Туалеты вообще-то не беда, ну моча мимо писсуара, ну смыли не тщательно; мыть их было проще, чем для мойщиков туалетов в студгородке в Нсукке, где потеки дерьма марали стены, и Обинзе всякий раз задумывался, зачем кому-то может понадобиться так себя утруждать. И потому его потрясло, когда однажды вечером он зашел в кабинку и обнаружил гору дерьма на крышке унитаза, мощную, пирамидальную, симметричную, будто ее тщательно лепили на точно отмеренном месте. Смотрелась как свернувшийся на коврике щенок. Ему подумалось о легендарной сдержанности англичан. Двоюродная сестра его жены, Оджиуго, как-то раз сказала: «Англичане будут жить по соседству с тобой годы напролет, но никогда не поздороваются. Словно застегнулись на все пуговицы». В этом вот зрелище имелось некоторое расстегивание. Человек, которого уволили? Отказали в повышении? Обинзе долго не мог отвести глаз от этой кучи дерьма, чувствуя себя все мельче и мельче, пока наблюдаемое не стало личным оскорблением, ударом в челюсть. И это — за три фунта в час. Он снял перчатки, положил их рядом с кучей дерьма и вышел из здания. В тот вечер он получил письмо от Ифемелу. «Потолок, я даже не знаю, с чего начать. Я наткнулась сегодня в торговом центре на Кайоде. Просить прощения за мою молчанку выглядело бы глупо даже для меня самой, но я прошу тебя простить меня — и чувствую себя очень глупо. Я расскажу тебе все, что случилось. Я скучала и скучаю по тебе».
Он таращился на сообщение. Он так желал этого — долго-долго. Получить от нее весточку. Когда она перестала отвечать ему, он неделями тревожился до бессонницы, бродил по дому посреди ночи, гадая, что с ней приключилось. Они не ссорились, любовь их сияла, как и прежде, план в силе, и вдруг — тишина, тишина жестокая и полная. Он названивал ей, пока она не сменила номер, он слал ей электронные письма, связывался с ее матерью, с тетей Уджу, с Гиникой. Тон Гиники, когда она сказала: «Ифем нужно время, кажется, у нее депрессия», подействовал, как лед, приложенный к коже.
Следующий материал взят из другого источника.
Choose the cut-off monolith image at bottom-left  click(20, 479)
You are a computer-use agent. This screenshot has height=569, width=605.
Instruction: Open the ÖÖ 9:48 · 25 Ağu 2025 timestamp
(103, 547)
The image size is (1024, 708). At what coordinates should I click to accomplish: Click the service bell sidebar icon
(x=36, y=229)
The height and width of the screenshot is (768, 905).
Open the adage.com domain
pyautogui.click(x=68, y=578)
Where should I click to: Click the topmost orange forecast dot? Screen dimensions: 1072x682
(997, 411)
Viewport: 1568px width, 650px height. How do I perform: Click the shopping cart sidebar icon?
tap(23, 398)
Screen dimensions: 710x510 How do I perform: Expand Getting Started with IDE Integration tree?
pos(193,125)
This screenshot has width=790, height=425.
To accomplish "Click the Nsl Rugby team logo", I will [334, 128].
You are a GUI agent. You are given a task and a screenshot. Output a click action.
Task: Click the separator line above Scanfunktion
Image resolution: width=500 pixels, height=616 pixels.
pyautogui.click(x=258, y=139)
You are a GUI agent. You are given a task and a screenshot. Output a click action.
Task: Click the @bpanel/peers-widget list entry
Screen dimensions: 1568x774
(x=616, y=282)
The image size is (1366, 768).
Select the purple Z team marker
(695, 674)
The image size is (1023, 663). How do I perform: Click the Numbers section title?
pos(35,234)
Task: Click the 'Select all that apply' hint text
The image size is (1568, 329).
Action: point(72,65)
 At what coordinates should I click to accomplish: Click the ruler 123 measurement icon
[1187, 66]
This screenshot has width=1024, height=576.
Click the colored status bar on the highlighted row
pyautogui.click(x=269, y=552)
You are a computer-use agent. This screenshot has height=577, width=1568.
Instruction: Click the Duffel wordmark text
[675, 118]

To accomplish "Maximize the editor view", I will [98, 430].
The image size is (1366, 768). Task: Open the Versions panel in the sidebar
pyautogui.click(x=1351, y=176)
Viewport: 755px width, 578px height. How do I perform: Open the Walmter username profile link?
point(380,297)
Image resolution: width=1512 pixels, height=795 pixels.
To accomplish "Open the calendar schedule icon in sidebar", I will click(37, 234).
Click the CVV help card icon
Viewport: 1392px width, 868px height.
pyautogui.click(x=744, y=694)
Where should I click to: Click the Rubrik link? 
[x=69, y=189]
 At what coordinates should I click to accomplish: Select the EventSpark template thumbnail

Ифемелу не покалечилась, не ослепла от какого-нибудь несчастного случая, не страдает от внезапной амнезии. Она общалась с Гиникой и другими, но не с ним. Он писал ей в почту, просил, чтобы она хотя бы объяснила, в чем дело, что случилось. Вскоре его электронные послания начали возвращаться недоставленными: она закрыла этот адрес. Он скучал по ней, тоска глубоко надрывала его. Он обижался на Ифемелу. Он без конца размышлял, что же произошло. Он изменился, замкнулся в себе. Его то сжигал гнев, то скручивало от растерянности, то изнуряла печаль.
И вот — письмо от нее. Тон тот же, словно она не ранила его, не бросила истекать кровью больше пяти лет назад. Зачем пишет теперь? Что ей рассказать? Что он моет туалеты, а сегодня созерцал кучу дерьма? Откуда она знала, что он вообще жив еще? Он, может, умер, пока она молчала, а ей и невдомек. Он ощутил, что его предали, — и рассердился. Щелкнул на «стереть» и «очистить корзину».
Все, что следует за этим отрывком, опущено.